Jo Martens, ondernemer, strategist én optimist

Ik ben een rationele optimist door te doen. Een bezielde ondernemer door te zijn. Door mijn ervaring in tech start-ups en digital agencies begeleid ik de laatste jaren vooral grotere organisaties bij het uitwerken en uitvoeren van hun strategie. Hiervoor ga ik met directies en klanten steeds op zoek naar wat waar is en wat echt is.


Hi Jo! Over welk boek hebben we het vandaag?
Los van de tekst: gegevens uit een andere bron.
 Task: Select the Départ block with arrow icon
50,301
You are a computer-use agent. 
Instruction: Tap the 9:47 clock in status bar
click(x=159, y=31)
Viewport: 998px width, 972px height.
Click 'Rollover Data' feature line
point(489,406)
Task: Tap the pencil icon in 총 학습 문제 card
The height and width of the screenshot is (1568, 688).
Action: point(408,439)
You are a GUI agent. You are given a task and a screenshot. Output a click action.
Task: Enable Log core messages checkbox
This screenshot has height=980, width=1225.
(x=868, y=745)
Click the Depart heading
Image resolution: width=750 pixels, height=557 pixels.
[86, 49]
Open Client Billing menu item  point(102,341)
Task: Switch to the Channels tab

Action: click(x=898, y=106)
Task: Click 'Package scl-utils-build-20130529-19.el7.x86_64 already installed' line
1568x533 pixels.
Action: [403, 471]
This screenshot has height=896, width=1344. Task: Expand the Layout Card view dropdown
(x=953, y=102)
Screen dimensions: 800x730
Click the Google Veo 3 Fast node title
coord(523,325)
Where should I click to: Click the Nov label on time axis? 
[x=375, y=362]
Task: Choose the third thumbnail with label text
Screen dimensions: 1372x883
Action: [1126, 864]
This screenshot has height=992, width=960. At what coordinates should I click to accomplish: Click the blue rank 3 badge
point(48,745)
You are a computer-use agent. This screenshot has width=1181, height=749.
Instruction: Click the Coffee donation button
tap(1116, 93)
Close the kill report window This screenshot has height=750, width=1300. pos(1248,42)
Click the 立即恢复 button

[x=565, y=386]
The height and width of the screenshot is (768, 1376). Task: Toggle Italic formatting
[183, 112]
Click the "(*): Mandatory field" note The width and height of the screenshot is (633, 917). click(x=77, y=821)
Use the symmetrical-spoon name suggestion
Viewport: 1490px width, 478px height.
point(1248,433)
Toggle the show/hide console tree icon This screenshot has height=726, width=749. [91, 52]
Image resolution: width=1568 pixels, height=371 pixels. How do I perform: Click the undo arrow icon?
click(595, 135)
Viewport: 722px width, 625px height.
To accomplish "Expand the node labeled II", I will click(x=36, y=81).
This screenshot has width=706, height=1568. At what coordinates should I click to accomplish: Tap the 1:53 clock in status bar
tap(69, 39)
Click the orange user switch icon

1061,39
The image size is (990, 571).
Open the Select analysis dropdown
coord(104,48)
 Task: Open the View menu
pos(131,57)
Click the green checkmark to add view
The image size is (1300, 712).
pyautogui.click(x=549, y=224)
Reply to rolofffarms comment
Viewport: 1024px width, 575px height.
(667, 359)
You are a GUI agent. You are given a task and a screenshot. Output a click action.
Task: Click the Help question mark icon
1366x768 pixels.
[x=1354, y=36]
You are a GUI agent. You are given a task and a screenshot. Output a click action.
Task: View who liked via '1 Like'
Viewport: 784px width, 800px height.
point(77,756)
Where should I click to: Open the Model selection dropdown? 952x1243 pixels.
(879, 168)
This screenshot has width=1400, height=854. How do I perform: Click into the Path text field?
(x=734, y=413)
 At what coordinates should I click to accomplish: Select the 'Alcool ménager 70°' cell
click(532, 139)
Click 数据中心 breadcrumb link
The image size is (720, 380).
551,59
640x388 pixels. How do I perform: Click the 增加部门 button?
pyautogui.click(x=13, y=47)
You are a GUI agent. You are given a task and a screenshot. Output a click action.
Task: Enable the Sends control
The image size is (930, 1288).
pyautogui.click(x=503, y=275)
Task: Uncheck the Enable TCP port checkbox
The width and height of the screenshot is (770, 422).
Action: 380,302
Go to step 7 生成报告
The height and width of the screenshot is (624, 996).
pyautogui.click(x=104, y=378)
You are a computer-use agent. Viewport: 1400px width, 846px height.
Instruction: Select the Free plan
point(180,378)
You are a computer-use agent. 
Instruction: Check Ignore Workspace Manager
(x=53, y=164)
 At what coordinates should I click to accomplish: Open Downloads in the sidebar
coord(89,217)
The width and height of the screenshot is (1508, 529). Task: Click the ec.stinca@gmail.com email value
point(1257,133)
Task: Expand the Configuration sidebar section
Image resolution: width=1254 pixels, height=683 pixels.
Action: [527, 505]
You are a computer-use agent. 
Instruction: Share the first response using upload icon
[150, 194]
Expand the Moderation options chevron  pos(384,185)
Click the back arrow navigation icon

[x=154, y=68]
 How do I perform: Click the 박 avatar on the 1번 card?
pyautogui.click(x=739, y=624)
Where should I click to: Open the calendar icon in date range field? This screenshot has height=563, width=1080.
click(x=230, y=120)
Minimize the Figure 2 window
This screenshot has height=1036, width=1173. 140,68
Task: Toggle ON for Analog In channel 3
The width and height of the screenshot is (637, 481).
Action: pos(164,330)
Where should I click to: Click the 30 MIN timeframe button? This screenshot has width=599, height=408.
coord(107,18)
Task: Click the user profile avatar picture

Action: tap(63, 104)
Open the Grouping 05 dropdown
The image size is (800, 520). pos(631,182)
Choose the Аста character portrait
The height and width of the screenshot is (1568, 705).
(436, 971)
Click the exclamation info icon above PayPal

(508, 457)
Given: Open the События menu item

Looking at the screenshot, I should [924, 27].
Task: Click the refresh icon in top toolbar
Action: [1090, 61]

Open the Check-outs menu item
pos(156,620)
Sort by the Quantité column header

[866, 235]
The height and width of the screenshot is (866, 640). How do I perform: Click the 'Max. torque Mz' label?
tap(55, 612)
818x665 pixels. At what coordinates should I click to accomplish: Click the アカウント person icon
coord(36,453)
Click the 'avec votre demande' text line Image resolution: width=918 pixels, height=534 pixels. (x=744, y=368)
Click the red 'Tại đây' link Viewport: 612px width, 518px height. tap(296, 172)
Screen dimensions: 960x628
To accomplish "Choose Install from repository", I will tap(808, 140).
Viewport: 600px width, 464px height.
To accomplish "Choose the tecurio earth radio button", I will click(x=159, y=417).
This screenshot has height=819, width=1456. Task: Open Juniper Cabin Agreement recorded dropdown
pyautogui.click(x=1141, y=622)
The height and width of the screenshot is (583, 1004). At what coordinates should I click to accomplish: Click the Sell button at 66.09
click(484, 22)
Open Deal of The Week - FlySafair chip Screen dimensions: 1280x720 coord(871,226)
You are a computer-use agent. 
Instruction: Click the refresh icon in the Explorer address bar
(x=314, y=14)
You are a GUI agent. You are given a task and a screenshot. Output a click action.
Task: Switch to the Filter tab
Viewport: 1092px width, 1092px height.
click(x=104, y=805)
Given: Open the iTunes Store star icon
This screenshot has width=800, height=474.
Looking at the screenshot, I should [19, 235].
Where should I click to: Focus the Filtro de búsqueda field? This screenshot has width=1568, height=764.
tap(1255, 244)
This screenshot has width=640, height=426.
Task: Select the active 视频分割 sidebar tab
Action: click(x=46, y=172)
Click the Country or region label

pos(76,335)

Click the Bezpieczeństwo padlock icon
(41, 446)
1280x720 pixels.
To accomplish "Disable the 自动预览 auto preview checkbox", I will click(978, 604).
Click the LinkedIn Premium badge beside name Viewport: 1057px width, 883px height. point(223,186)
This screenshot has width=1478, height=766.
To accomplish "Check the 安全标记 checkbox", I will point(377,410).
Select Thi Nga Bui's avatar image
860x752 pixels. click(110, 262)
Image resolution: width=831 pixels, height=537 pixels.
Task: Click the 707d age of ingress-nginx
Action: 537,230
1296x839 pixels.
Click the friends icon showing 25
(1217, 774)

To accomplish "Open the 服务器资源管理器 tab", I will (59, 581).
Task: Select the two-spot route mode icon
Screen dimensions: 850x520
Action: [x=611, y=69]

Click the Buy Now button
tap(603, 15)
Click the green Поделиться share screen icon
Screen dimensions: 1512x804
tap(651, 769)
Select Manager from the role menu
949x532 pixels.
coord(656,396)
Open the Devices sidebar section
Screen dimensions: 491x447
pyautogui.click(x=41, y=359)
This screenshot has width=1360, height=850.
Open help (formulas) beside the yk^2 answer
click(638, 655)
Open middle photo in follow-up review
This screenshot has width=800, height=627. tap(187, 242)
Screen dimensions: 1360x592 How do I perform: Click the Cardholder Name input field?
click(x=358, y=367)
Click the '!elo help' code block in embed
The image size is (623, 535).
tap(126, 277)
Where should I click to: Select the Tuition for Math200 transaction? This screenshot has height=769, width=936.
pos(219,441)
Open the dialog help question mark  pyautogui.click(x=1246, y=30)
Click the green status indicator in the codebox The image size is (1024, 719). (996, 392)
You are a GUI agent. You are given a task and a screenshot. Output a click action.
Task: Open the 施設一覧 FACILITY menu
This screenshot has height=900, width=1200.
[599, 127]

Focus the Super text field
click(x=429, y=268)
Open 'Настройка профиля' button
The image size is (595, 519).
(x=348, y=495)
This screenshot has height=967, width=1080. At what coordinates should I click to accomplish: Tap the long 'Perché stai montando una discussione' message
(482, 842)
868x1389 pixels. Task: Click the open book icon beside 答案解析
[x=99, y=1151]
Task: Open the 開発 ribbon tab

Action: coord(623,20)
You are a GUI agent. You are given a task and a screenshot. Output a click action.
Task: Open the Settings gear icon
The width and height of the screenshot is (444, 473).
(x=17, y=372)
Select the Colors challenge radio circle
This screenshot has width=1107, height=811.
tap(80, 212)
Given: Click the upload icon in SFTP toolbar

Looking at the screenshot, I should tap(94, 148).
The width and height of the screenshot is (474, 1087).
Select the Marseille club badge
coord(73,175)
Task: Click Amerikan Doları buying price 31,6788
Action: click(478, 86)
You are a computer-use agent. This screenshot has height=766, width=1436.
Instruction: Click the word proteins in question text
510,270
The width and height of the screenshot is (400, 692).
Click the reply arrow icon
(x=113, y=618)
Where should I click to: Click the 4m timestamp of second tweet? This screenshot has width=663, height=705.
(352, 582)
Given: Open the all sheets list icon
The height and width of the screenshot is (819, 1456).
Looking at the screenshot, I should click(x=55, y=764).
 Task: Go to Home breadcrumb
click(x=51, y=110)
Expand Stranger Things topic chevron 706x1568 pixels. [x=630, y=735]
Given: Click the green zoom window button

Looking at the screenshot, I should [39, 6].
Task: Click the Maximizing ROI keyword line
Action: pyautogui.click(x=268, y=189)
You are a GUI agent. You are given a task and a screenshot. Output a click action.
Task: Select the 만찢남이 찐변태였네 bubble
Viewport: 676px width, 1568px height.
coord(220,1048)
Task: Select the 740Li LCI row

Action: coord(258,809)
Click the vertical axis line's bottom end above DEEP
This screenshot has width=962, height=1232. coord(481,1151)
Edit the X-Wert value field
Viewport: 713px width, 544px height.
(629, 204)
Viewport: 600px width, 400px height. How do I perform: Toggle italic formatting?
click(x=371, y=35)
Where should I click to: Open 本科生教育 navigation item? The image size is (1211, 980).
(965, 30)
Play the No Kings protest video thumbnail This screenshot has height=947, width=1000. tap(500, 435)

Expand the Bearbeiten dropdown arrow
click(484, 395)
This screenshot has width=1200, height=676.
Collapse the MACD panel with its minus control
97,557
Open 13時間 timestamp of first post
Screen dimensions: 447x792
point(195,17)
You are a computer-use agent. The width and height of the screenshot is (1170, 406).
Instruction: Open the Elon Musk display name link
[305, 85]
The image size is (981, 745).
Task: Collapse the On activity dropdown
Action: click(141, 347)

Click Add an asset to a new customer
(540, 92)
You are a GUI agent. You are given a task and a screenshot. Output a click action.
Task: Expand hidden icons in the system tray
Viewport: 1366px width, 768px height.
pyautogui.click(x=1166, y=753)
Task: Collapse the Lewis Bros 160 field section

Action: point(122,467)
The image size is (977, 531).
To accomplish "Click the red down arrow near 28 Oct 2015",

"Schaal" van Geoffrey West.

Voor wie denk je dat het boek geschikt is?

Voor ondernemers, architecten, politici en investeerders.


Waarom heb je voor dit boek gekozen?

Ik vermoed dat het een cadeau was voor m’n verjaardag, het is al een heel tijdje geleden. Ik weet niet meer van wie, but it was a match! Het begrip ‘scale’ kende ik vooral in de context van enerzijds 'scale-up' bedrijven, bedrijven die exponentieel doorgroeien na een ‘start-up’ fase. Maar ook van de ‘economies of scale’ van grote bedrijven waarbij de productie cost-per-unit steeds zakt omdat de productievolumes stijgen en de vaste kosten gelijk blijven.

Schaal Geoffrey West

Ik was dus wel benieuwd naar de wiskundige blik van een theoretisch fysicus op het concept ‘schaal’. West beschrijft met heel eenvoudige voorbeelden universele wetten over schaal die toepasbaar zijn op levende wezens, steden, economieën en bedrijven.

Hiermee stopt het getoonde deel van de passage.